I was getting a start on brunch, after being badgered into it by Paspartout (remind me – what was it that Pat Benatar said about sex as a weapon?), when I realised that the smoke alarm was going off next door (we’re a terraced house, with the retards folk in question being the end terrace). Ah well, I thought, that’s what you get for cooking up under the hallway detector – next time perhaps you should try the bathroom, dumbass! After twenty minutes I’d had enough of trying to use cooking noises to mask the whining and pinging and general shutthefuckupedness of it all and decided to go round. At this point you might think it not very neighbourly of me to wait twenty minutes before worrying about the safety of my neighbours, but they’re twats. Anyway… I’d had enough, so thought I ought to go check it out. The upstairs windows were open, the side window was open as well as the kitchen window, and I could see a light on in the kitchen. I knocked on the front door, the side window and poked my head in through the kitchen window and shouted. No answer was forthcoming, so given that there had to be a reason for the alarm, I came back in and called the landlord (next door’s a rental), followed by the letting agent, and suggested that they might want to take an interest in the possibility of something being awry, and left it at that. They each said that they’d send someone round, and the alarm continued to wail. After a brief “I’ve done my bit” moment, I suddenly thought to myself: hang on a minute, what would I do if I actually liked these people? Hmm, that’s a bit of a no-brainer, I retorted. So I called the fire brigade, toute suite.

The emergency services said they’d send the police, which I found a little surprising (though when they asked, I had to say in all honesty that I could neither see nor smell any smoke – and judging by my barbequing exploits it’s not possible to have fire without it), but an appliance did arrive very promptly. Needless to say, Paspartout became very excited. Pah – girls, eh!).
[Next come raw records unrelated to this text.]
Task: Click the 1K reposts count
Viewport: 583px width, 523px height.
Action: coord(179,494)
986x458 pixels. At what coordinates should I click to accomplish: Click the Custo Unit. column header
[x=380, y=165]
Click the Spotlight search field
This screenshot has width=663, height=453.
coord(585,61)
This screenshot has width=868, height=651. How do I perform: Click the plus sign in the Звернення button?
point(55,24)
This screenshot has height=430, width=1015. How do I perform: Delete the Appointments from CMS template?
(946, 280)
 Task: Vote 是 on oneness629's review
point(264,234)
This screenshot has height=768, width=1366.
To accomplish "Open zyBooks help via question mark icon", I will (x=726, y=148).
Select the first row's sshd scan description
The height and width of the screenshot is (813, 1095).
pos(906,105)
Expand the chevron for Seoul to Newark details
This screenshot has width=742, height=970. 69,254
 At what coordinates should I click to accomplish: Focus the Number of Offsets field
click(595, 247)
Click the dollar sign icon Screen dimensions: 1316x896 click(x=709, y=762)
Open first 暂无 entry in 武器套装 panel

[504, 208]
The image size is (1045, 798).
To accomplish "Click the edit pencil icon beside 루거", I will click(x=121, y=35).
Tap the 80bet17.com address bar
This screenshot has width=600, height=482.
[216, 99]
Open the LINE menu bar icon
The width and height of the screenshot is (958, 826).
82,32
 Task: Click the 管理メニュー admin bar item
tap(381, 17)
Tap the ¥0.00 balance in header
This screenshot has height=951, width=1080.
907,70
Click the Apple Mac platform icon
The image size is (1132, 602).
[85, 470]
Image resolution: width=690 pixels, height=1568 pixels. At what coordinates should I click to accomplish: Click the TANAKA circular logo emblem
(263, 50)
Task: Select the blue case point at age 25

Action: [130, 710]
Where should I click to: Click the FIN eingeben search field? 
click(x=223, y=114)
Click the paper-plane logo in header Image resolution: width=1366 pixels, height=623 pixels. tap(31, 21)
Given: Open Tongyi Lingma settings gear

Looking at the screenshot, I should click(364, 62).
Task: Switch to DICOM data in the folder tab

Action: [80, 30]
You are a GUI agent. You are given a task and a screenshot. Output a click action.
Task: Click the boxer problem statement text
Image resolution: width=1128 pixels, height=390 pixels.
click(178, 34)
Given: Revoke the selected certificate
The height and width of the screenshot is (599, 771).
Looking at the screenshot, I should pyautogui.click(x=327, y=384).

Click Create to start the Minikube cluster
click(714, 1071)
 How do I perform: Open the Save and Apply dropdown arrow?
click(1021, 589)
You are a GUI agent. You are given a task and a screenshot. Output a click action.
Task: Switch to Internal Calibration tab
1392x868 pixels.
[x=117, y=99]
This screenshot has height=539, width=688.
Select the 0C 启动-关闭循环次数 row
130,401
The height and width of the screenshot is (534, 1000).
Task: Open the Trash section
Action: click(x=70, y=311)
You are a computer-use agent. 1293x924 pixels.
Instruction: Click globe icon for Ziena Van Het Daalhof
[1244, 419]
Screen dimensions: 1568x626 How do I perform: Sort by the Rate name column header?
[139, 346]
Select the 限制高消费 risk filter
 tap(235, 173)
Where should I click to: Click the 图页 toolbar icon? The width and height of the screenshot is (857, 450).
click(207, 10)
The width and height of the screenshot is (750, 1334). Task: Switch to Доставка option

By this time, my father had arrived, so it was back to brunch (after offering the firemen a cuppa, of course – they were all so lovely, squeal! Paspartout, get off my keyboard!). Yes indeed, they were all a friendly bunch, and IMHO members of what is arguably the finest profession. But only one of them was anywhere near cute! Oh yeah – and after all that, it turns out that someone was in next door. Twats, see!?

Anyway, brunch… I thought I’d share the recipe with you:

  • zest and juice 1 lime
  • 2 tbsp clear honey
  • 2 pinches ground cinnamon
  • few gratings whole nutmeg
  • 2 tsp icing sugar , sifted
  • 200g very low-fat fromage frais
  • 2 tsp butter
  • 1 fresh pineapple , cut into 8 long wedges, skin and core removed

Mix the lime juice and half the lime zest with 1 tbsp honey, a pinch of cinnamon and nutmeg. Set this sauce aside. Stir the icing sugar and a pinch of cinnamon into the fromage frais.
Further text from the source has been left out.